If I can crack a panel by hand tightening a screw. I definitely wouldn't trust it to hold up an aquarium. I would just bypass the Ikea stuff and build a stand properly.


----------



## JamesG (Feb 27, 2007)

You do not need to be even remotely skilled as a carpenter to make a sturdy stand. Grab some 2x4s, big screws and go to town. 
Check out my rack/stand designs on my blog. http://condofishkeeping.blogspot.com 
My number one tip/rule for building this stuff is make sure all your pieces are cut to the right length, if they are exactly the right size they will fit together easily and the stand will be true.


----------



## Shattered (Feb 13, 2008)

JamesG said:


> You do not need to be even remotely skilled as a carpenter to make a sturdy stand.

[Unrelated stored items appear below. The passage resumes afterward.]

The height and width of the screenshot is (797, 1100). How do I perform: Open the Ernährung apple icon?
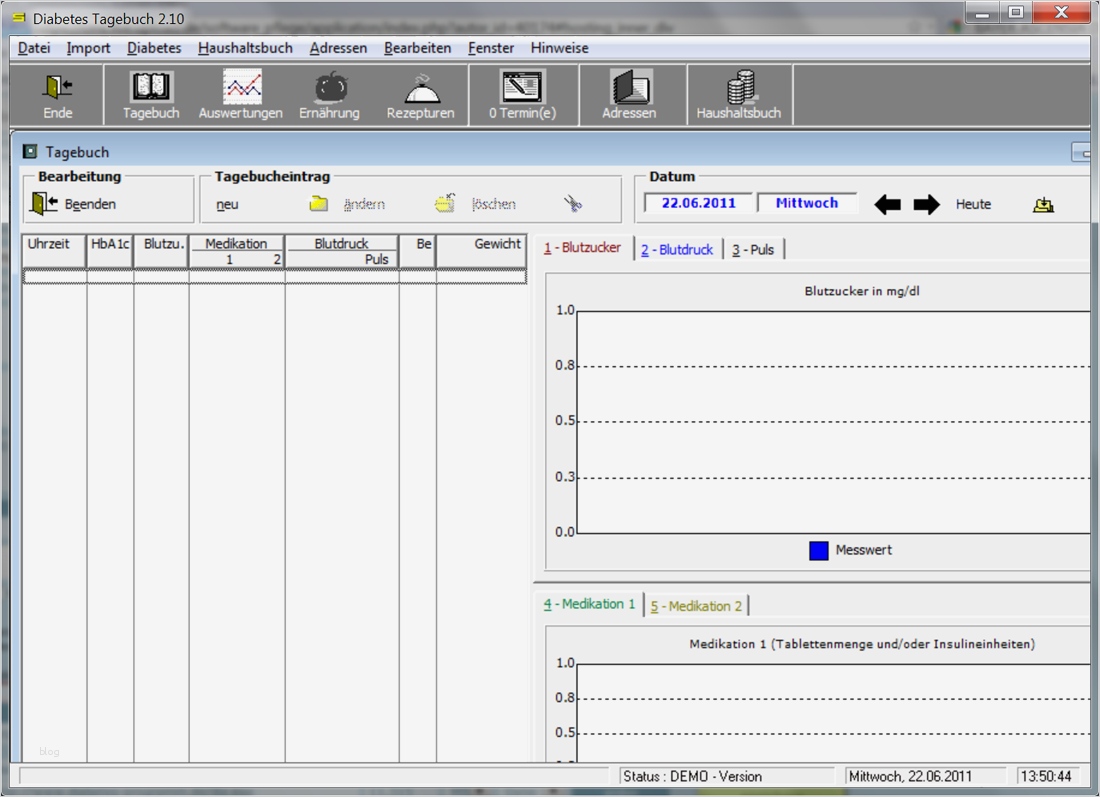[x=329, y=90]
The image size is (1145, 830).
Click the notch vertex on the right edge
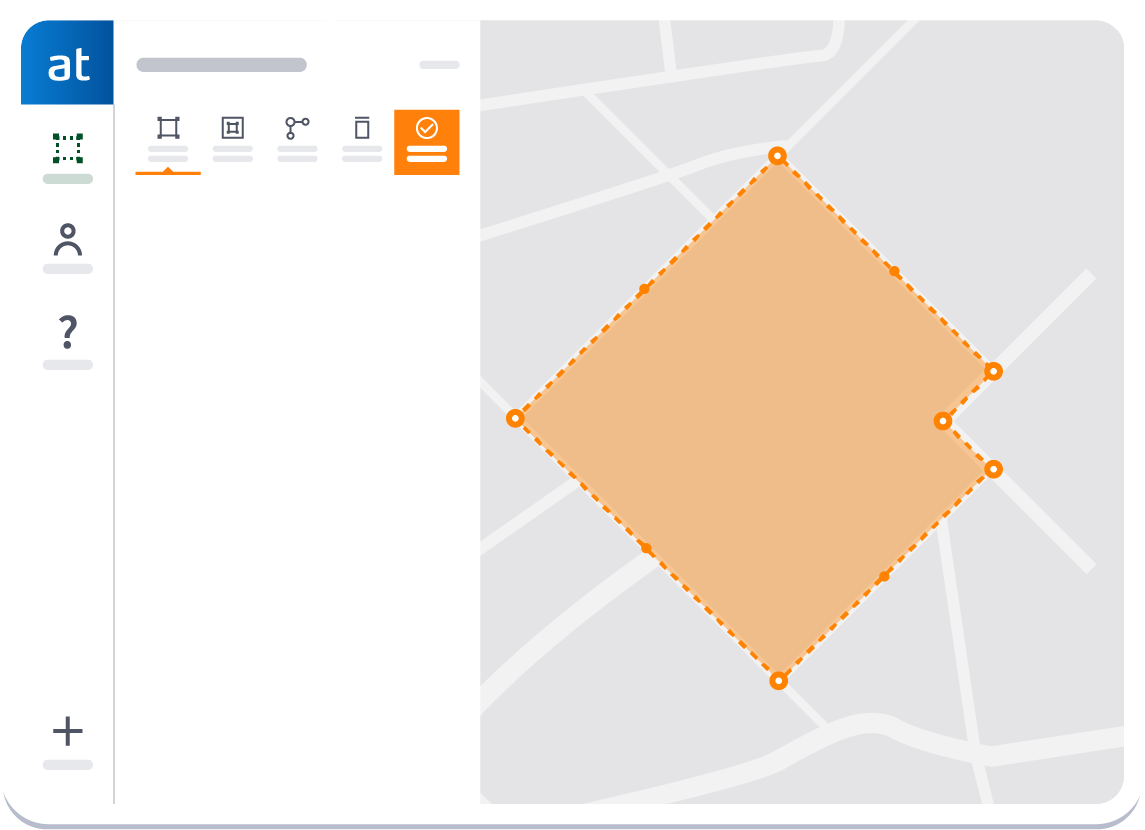click(941, 421)
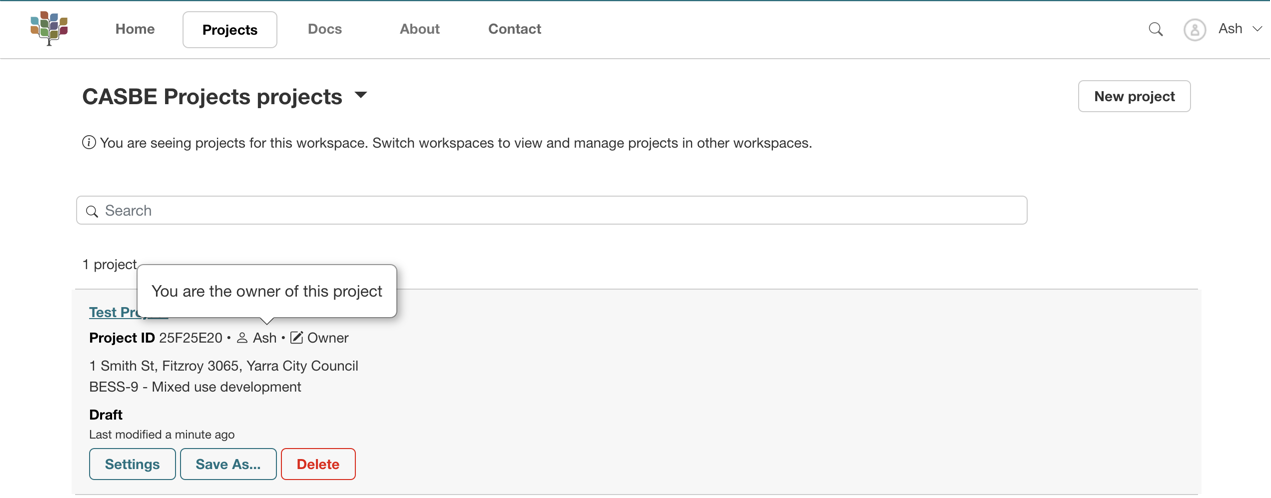1271x498 pixels.
Task: Click the CASBE tree logo
Action: click(x=49, y=28)
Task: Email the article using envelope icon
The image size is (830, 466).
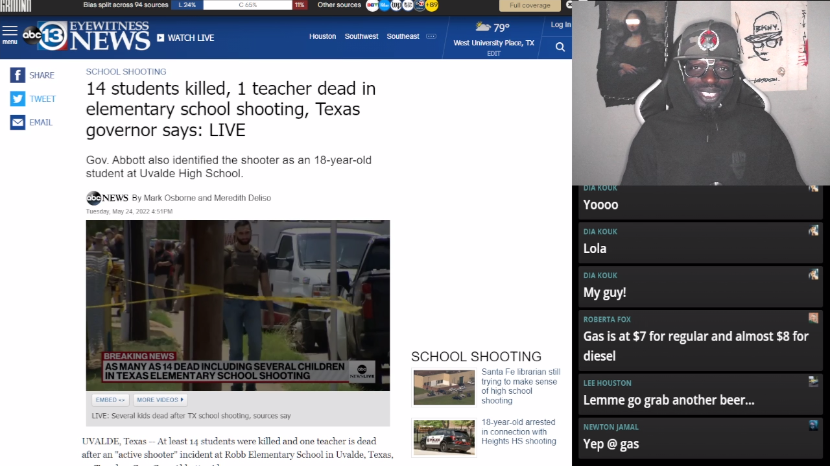Action: tap(18, 122)
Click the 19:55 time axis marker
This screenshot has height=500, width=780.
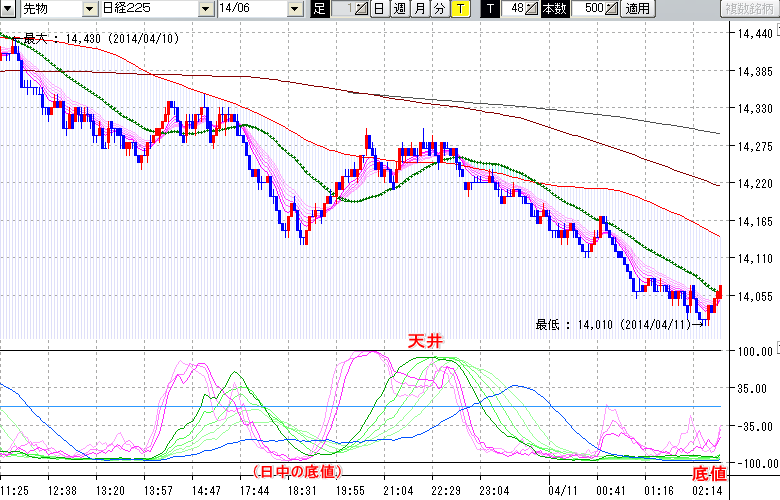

Grab some 2x4s, big screws and go to town.


This would be by far the simplest method to go about it.

I've also seen people visiting a metal working shop and getting a steel frame built for the inside.

Do you have a picture of the stand? It would help us guide you in the right direction.


----------



## JamesG (Feb 27, 2007)

Shattered said:


> This would be by far the simplest method to go about it.
> 
> I've also seen people visiting a metal working shop and getting a steel frame built for the inside.
> 
> Do you have a picture of the stand? It would help us guide you in the right direction.


There are a few photos in the blog I posted above. Here is a direct link to one of the stands ive built. http://img338.imageshack.us/my.php?image=75standkw4.jpg


----------



## Grey Legion (Mar 20, 2006)

The 2nd biggest problem with mass produced furniture (other than quality) is that the materials used hate any type of water or moisture, thus weakening the already low quality, even with all the reinforcements out there your still stuck with the same sub-par materials. To try to tell anyone that you won't ever have a spill or leak would be impossible. Best to "google" the DIY stand idea's and plans and see what fits your level and skill.


----------



## kweenshaker (Mar 11, 2006)

hmm, ok I'll look into it.
i'm hopeless with DIY stuff though.
Maybe I'll look into places that will make one for me, though I'm thinking that would be quite pricey..


----------



## Harry Muscle (Mar 21, 2007)

Some of Ikea's solid wood furniture might work, however, once you get into their solid wood stuff their prices go up quite a bit, so you might as well just buy a stand designed for fish tanks ... unless of course you are going for a certain Ikea style.

Harry


----------



## Riceburner (Mar 14, 2008)

take the furniture apart and build 2x4 supports inside. Considering some purpose built stands are particle board with laminate on top, what you build with 2x4 will be a lot stronger. I've got to built a new stand this summer and will go the 2x4 framing with nice stained panels for the sides, etc.


----------



## JamesG (Feb 27, 2007)

Hey Riceburner, I will be doing the same this summer for my dream 220gallon. Feel free to chat with me about tips for the finishing wood. I still have to figure out the decorative side as I have only built 'fishroom' visual quality stuff before.


----------



## hojimoe (Mar 7, 2008)

I have to disagree, I used an ikea shelving unit and fitted it to hold up my 55gallon african tank for a year and a half (tearing down now to go strictly planted)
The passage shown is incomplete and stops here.